Jill Matthewson would fit into this world like a goddess dropped from the sky.
“So we search every kisaeng house and high-class Korean bar,” Ernie said. “From Munsan down to the outskirts of Seoul.”
“Not exactly,” I said.
“What do you mean?
“I think we can narrow the search further.”
“How?”
“If you were on the lam from the honchos of the 2nd Infantry Division, what would you be worried about?”
“Them finding me.”
“And if you were as smart as Jill Matthewson…”
“What do you mean ‘if’?”
“I mean since you are as smart as Jill Matthewson, you’d want a backup plan in case they found you.”
“Right.”
“You’d want to still have a chance of getting away if they stumbled onto your location.”
“Right.”
“So you’d have to plan a second escape.”
Ernie studied the map I’d drawn.
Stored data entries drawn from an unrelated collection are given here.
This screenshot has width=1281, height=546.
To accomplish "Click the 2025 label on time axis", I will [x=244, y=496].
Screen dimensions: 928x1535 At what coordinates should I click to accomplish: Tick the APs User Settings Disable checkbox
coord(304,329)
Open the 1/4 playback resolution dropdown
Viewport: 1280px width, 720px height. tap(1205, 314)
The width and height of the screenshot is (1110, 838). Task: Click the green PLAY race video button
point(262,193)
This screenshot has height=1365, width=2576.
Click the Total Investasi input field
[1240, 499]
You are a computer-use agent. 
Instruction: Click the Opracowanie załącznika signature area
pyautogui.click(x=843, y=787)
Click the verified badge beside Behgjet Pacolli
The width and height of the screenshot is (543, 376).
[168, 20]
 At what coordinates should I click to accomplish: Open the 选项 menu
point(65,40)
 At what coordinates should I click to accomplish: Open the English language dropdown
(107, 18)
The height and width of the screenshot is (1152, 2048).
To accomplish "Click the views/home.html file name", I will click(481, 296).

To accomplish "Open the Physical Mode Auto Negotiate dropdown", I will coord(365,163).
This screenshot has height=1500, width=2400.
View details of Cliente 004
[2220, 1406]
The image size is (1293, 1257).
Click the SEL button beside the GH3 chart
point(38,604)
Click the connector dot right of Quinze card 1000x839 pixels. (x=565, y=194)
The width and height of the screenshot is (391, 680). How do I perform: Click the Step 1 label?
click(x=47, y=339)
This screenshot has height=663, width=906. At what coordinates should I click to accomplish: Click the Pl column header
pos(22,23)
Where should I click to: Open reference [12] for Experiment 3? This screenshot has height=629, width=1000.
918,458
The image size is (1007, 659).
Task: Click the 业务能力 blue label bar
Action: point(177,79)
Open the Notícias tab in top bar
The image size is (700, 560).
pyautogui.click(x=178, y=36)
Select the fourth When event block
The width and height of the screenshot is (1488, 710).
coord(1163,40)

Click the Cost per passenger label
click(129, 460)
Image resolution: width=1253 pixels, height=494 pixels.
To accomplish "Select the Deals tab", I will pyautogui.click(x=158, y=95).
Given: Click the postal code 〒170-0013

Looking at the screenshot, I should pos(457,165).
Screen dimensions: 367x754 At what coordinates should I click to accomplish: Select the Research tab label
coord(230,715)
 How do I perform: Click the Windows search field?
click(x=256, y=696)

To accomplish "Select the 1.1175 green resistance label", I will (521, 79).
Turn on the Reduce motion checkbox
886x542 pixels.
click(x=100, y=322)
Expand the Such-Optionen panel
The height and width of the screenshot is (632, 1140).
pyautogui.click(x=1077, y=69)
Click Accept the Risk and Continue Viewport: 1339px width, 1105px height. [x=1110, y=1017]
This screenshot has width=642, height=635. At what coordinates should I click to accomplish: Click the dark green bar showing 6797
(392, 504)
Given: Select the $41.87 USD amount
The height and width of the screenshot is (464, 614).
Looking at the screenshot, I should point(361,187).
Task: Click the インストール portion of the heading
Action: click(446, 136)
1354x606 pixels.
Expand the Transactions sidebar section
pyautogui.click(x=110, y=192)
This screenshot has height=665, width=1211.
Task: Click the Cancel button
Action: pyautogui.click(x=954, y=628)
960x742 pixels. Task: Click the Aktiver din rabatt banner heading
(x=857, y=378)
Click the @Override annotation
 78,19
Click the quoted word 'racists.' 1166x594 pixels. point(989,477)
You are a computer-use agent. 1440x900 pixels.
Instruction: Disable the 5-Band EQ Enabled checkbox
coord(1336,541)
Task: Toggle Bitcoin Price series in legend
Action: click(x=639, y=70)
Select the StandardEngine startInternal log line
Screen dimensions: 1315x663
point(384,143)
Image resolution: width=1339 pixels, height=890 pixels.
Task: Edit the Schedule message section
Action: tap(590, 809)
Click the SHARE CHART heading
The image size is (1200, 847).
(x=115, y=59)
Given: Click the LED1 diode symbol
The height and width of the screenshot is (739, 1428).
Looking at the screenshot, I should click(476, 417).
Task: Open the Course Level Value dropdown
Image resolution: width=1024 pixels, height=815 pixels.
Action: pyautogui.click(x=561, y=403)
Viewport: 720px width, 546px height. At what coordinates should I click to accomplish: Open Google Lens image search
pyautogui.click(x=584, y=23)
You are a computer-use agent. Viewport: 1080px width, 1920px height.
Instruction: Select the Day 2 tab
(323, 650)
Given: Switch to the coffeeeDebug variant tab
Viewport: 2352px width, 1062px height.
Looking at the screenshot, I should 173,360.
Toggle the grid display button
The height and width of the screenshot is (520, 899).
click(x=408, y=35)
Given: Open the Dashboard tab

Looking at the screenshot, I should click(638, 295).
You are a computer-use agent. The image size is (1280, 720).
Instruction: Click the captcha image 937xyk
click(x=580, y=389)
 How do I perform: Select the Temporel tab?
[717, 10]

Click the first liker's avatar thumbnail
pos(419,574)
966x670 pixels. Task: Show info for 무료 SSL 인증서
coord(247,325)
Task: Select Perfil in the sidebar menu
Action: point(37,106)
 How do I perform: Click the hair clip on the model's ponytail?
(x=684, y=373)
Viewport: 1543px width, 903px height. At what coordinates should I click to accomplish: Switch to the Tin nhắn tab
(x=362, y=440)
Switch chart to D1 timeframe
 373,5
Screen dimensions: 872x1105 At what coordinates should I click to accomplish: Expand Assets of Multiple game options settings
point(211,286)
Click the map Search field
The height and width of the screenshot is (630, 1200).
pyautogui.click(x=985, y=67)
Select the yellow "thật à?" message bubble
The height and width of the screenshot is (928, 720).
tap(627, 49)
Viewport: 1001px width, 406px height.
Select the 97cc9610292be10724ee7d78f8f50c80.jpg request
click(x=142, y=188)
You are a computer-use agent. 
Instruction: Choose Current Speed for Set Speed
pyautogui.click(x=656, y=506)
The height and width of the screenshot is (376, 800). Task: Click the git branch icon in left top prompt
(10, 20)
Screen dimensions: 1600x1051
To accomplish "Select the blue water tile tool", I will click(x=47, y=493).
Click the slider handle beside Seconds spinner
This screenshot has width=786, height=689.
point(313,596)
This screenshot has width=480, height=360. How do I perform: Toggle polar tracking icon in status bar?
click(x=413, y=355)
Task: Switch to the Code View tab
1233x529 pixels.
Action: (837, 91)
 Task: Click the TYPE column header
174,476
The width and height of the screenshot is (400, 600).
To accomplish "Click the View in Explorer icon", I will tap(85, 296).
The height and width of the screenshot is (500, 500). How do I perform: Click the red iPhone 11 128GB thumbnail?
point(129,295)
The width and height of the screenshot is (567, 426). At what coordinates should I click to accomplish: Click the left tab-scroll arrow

Then he saw it. “You’d want to be close to Seoul. If yo
u had to run, you’d have a better chance of disappearing if you could get lost in the crowd in a city of eight million people.”
“Right. You wouldn’t want to be stuck up north in Munsan, near the DMZ. There’d be nowhere to go.”
That was an exaggeration. There’d be some places to go but the options for escape into the teeming metropolis of Seoul would be better if you could locate yourself at the southern edge of the Western Corridor.
Ernie glanced again at the map, at the southernmost city within the 2nd Division area of operations.
“Byokjie,” he said.
Because of its nearness to Seoul, it had a plethora of kisaeng houses. In the two years since Tongil-lo had been completed, making the drive from Seoul to the countryside more convenient, they’d sprung up like sunflowers after a summer rain.
“Byokjie,” Ernie said, almost reverentially. Then he brightened. “We ain’t there yet?”
Byokjie was nothing more than a good-sized intersection. Reunification Road, all four lanes of it, ran north and south along the edge of miles of fallow rice paddies. Bright headlights zoomed by in the darkness. Another road, this one two lanes, stretched from Uijongbu in the east and ran west until it smacked right up against Tongil-lo, forming a T-shaped intersection. The little village of Byokjie, sitting along the stem of the T, was lit up by floodlights. The small collection of buildings was what you’d expect: a sokyu sign for the gas station, a tire warehouse, a mechanic’s workshop, and then a few noodle stands. All of the establishments were still open, hoping for late-night business. A well-lit sign next to a large bus stop listed the connecting runs between here and numerous farming villages, all of them home to some people, adults or students, who commuted into Seoul every day.
The cab driver who’d driven us from Bopwon-ni asked us where to stop.
“Kisaeng,” Ernie said.
The driver laughed and waved his hand. “I kuncho manundei,” he said. In this area there are a lot of them.